Yesterday another day of this weird tiredness that doesn’t change by resting. No energy, no strength and a hard time doing anything but just lay there.
A tiny bit of boredom has me think that it is getting better though.
Falling asleep at 9 pm, waking up at 3.30 and then not being able to go back to sleep. Scream!!! Might as well get up and see if I can tire myself out some more to go back to sleep. LOL!
Interesting how life can narrow itself down to these mundane issues.
A couple of things I have noticed though are that being so focused on my physical self has me also have a deeper sense of being in, in touch with, within my body. I have a sense of more presence in my whole body, more in touch, in a good way i mean.

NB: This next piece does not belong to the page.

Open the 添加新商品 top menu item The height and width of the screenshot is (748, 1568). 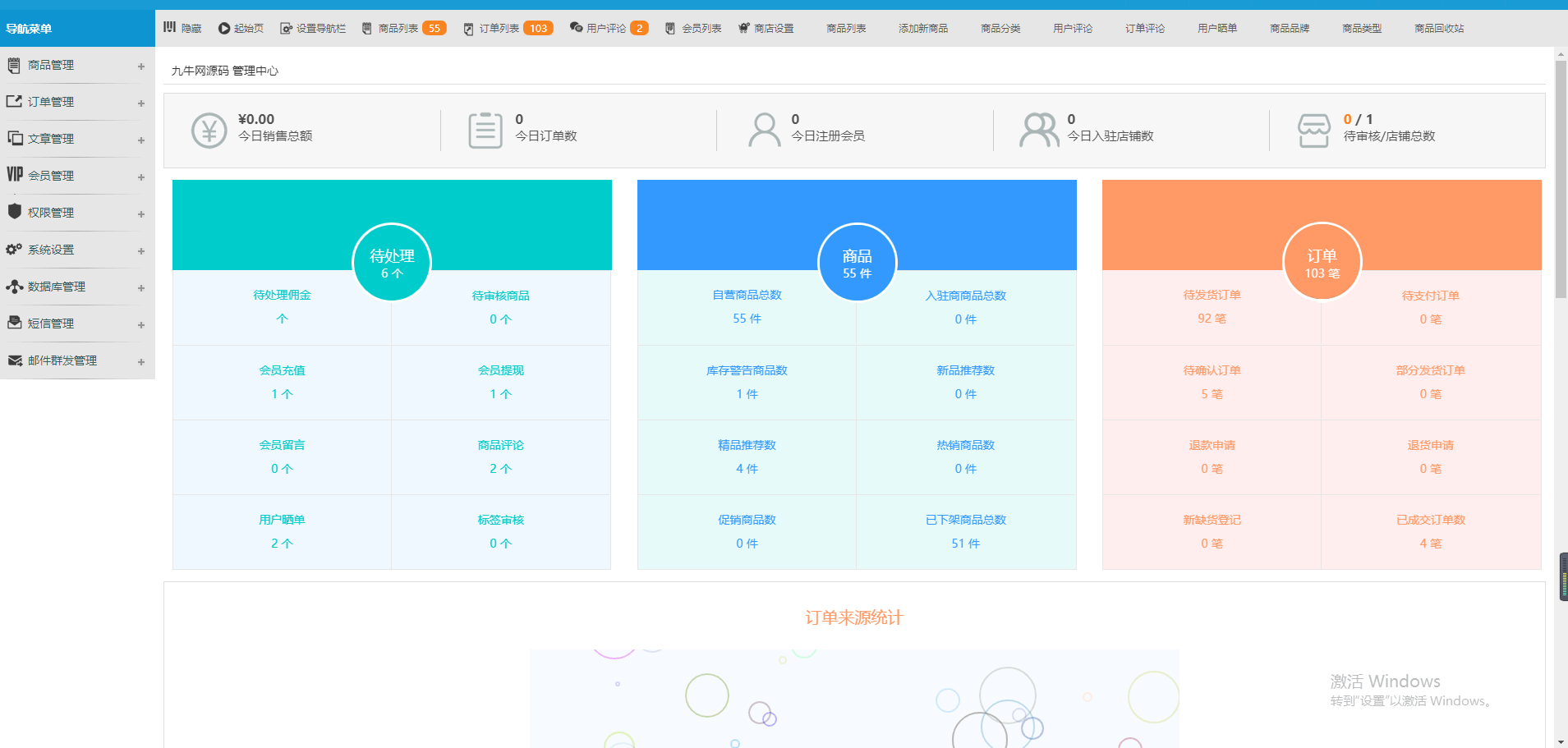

Maybe more relaxed in a way? But also a sense of more alive and in the moment, each moment. More like being one with all of me.

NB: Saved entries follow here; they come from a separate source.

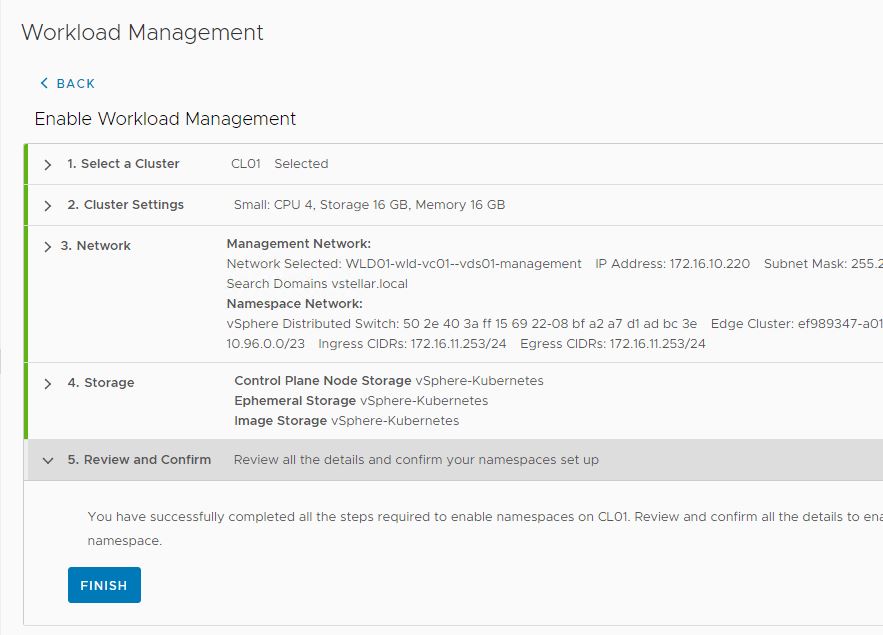
Task: Click the back arrow chevron icon
Action: click(x=44, y=84)
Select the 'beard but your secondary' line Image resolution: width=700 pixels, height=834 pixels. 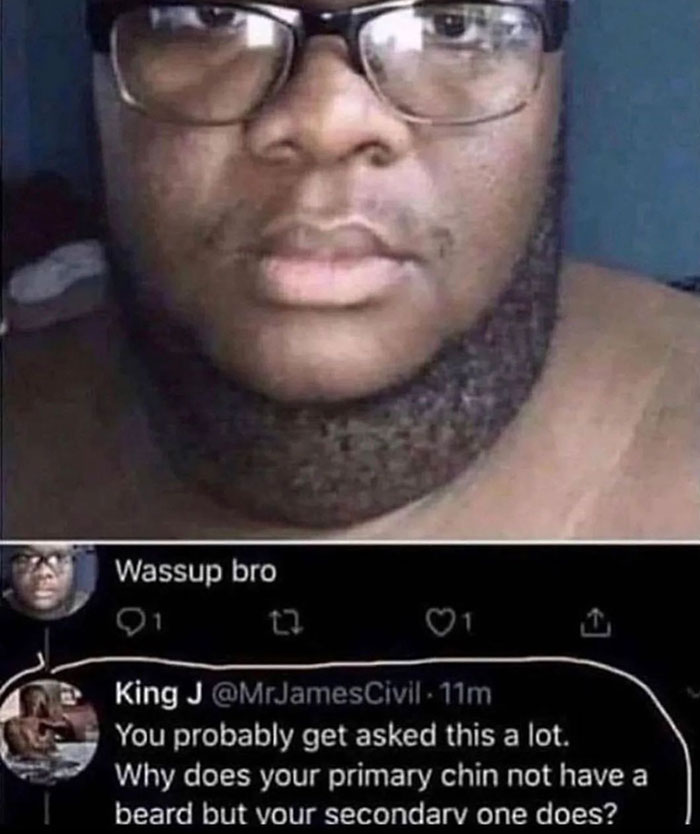pos(367,814)
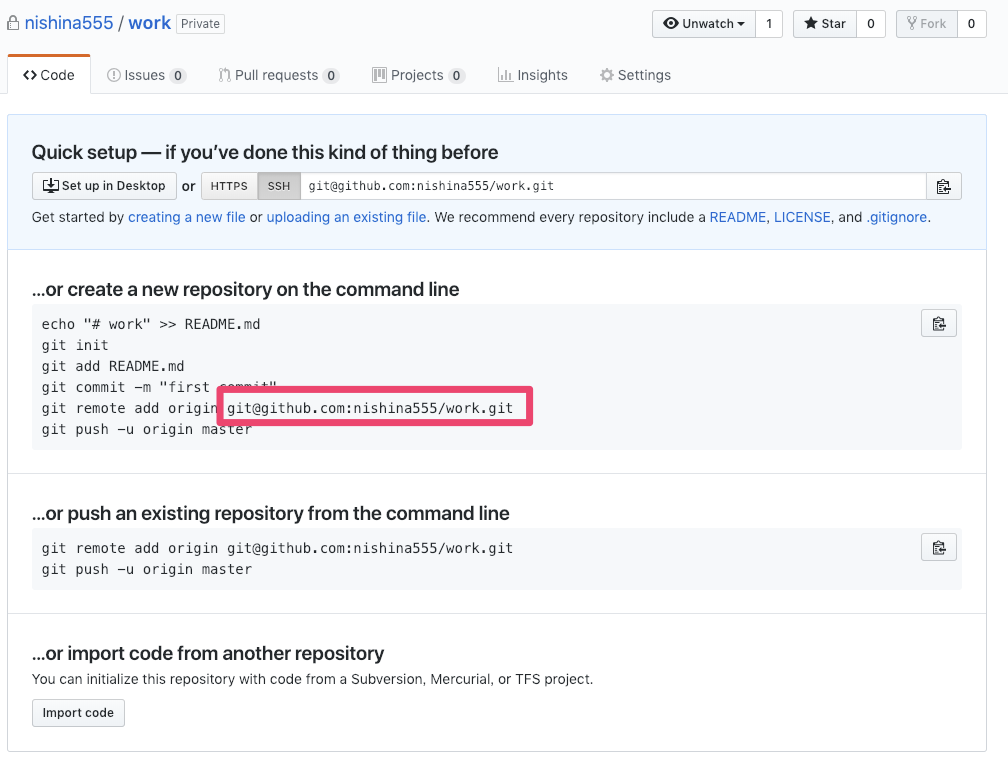1008x775 pixels.
Task: Toggle starring the work repository
Action: point(824,23)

I’ve also noticed that I am, what you would call, more intuitive.
When you work with people (Life Coach, Massage Therapist, “Healer” etc) I believe that to do your best work you need to be able to tune into that person, to see and feel where they are and what’s going on with them.
Right now when being with someone or just talking to someone on the phone, I notice that I see (it’s kind of a combination of seeing and feeling) unbalance, of them not being one/whole. I see the “dislodged” pieces/parts that need to come together for the person to be whole again.
Not sure if this is from me being more still and “in my body” or if something has just shifted towards a more intuitive and “seeing” me?
Whatever it is, it’s of course something I cherish and am vary grateful for.
Imagine that in the midst of all this discomfort there are sparkles of gold.